In the next section, I begin by examining the presumed newness of these weddings, focusing on Thoba and Cameron’s nuptials. Then I analyze how the assumption of newness filtered the complex narratives LGBTIQ people themselves told through the bridging-the-gap script. Here I focus on Vaivi and Sape’s lobola, where the women described multilayered reactions from family members, only to have reporters flatten their story into a simple script of bridging the gap. The media coverage of these weddings indexed the growing acceptance many black LGBTIQ people experience in their communities, but it did so while helping to reproduce, in new form, the un-African script they were struggling against in the first place.
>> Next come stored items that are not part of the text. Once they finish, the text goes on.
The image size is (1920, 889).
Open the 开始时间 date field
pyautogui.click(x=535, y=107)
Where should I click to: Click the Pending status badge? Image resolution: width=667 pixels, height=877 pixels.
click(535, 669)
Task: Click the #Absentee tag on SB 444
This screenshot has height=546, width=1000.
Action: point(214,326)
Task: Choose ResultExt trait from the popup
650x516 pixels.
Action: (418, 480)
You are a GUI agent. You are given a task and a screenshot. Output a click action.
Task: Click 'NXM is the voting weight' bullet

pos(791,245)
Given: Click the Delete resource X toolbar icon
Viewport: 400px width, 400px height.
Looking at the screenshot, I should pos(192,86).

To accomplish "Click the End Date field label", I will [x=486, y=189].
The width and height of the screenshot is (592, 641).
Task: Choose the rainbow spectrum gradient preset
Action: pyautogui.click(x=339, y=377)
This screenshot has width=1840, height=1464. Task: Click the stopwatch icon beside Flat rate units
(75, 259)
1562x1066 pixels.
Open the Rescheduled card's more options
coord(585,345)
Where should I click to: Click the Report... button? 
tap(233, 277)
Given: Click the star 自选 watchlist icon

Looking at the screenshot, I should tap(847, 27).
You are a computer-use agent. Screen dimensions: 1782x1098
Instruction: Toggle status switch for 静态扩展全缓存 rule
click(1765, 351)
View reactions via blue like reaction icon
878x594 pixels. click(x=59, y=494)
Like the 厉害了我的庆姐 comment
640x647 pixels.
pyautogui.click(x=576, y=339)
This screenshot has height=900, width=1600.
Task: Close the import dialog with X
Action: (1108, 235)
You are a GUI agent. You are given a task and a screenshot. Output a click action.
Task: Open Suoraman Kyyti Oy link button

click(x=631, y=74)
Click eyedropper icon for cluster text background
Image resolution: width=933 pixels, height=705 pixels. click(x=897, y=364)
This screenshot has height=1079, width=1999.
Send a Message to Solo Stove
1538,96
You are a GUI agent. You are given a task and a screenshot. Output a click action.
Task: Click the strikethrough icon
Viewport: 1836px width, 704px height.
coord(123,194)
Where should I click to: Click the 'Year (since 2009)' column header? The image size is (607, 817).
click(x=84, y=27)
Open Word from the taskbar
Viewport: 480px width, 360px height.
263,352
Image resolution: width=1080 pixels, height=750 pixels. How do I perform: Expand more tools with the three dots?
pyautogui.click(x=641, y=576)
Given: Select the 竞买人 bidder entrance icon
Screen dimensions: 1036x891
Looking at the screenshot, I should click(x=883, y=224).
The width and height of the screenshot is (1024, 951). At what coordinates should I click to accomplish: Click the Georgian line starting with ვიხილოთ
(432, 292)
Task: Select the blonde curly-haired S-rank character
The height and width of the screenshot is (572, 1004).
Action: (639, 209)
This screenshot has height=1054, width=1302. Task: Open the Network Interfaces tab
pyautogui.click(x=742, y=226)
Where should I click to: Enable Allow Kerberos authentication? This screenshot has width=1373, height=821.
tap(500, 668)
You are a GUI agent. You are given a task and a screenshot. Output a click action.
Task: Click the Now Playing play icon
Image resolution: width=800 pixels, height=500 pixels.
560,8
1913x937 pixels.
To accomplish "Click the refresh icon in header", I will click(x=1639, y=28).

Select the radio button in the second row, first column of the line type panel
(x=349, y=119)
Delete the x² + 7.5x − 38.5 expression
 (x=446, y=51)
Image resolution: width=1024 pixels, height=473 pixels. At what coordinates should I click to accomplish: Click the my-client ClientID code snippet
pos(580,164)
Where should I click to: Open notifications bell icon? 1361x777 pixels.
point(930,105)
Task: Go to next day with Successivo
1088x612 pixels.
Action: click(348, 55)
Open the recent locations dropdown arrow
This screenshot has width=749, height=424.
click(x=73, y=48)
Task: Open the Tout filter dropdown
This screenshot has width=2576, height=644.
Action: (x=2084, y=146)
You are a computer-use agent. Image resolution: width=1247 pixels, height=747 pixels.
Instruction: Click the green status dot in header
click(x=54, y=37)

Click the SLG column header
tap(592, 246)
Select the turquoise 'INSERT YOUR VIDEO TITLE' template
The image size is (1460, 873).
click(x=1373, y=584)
Everything Old is New Again: Cameron Modisane and Thoba Sithole

At the core of this reproduction was the emphasis on the weddings’ supposed newness, an emphasis especially central to the confetti of “firsts” showered on Cameron and Thoba’s wedding. This wedding’s newness was its story, baiting the clicks and shares that carried the couple’s kiss from KwaDukuza to the globe. Cameron himself shared his excitement about “making history” (eNCA 2013a) and his desire “to show the people of this country that, yes—it is possible to have a traditional African gay wedding” (De Waal 2013). But the media and the couple described that newness in different ways, situating it within two different narratives about queerness in Africa. For the media, what was new was the fact of two men in an African marriage. Under the sway of the “un-African” script, the media assumed that same-sex relationships had no historical basis among Africans. For the couple, by contrast, the newness was less about their same-sex relationship than about the public nature of the wedding: less about the doing than the showing (see also Msibi 2011). Through their wedding, Cameron and Thoba hoped to show that relationships like theirs already existed in African communities and that African communities would accept them.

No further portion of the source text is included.